* _Exercise_:
Print exactly, and only, the lines from the one containing "Task: Click line number 12 in the gutter" through the last line of the records below, both included; leave out the pictures.

○ ○ ○ ○ ○ ○ ○

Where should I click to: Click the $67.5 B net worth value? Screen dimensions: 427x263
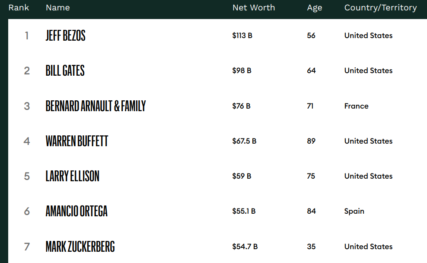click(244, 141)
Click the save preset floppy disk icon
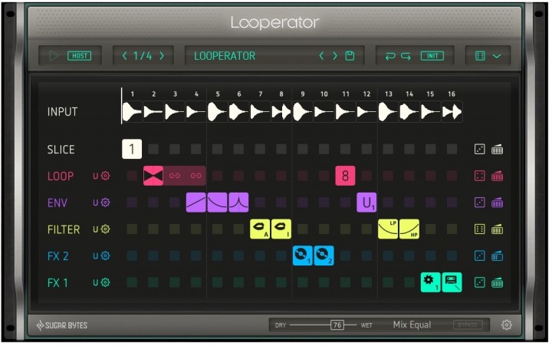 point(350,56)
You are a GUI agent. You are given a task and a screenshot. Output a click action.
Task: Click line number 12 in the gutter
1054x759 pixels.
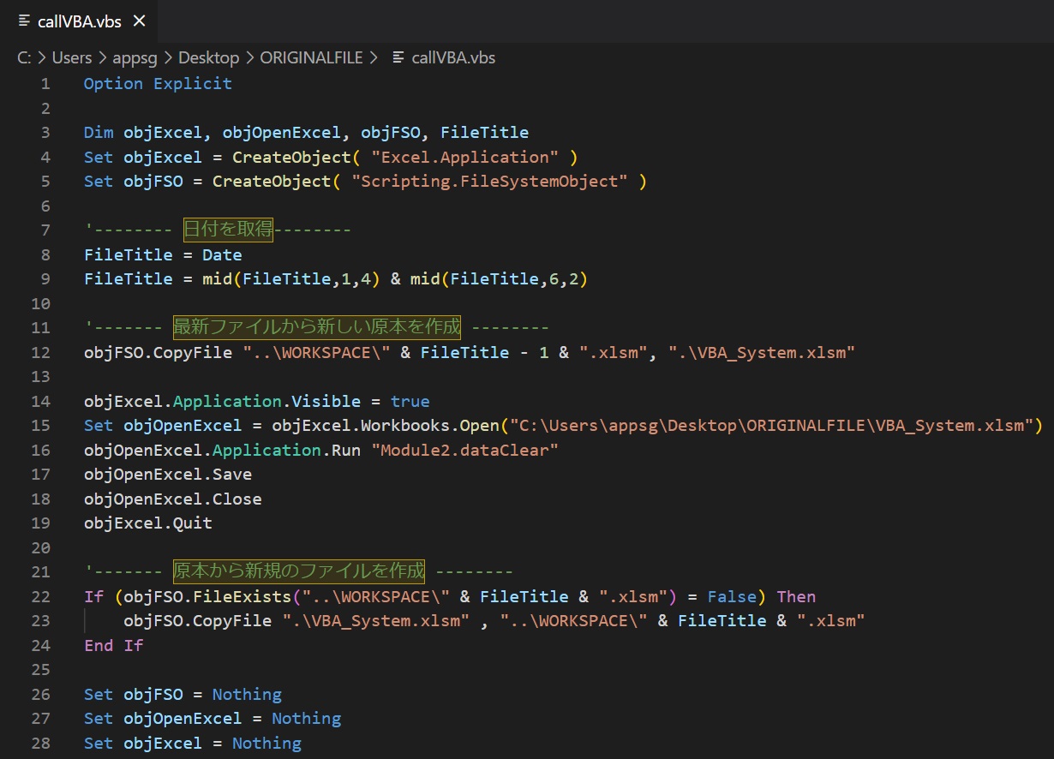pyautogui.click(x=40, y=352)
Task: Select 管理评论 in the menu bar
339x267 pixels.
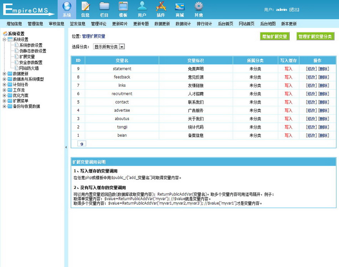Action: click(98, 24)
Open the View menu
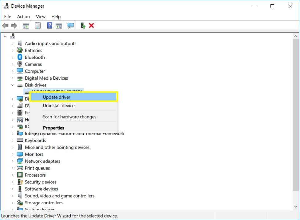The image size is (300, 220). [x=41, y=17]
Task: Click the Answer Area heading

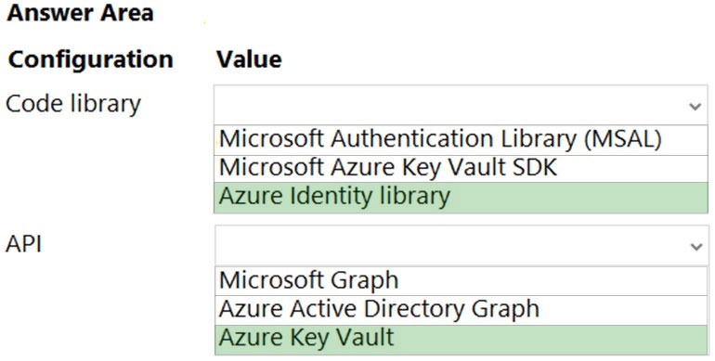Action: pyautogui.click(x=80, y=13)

○ ○ ○ ○ ○ ○ ○

* _Exercise output_:
Task: Click line number 12 in the gutter
1054x759 pixels.
pyautogui.click(x=40, y=352)
Task: Select 管理评论 in the menu bar
339x267 pixels.
Action: click(98, 24)
Open the View menu
The image size is (300, 220). [x=41, y=17]
Task: Click the Answer Area heading

Action: pyautogui.click(x=80, y=13)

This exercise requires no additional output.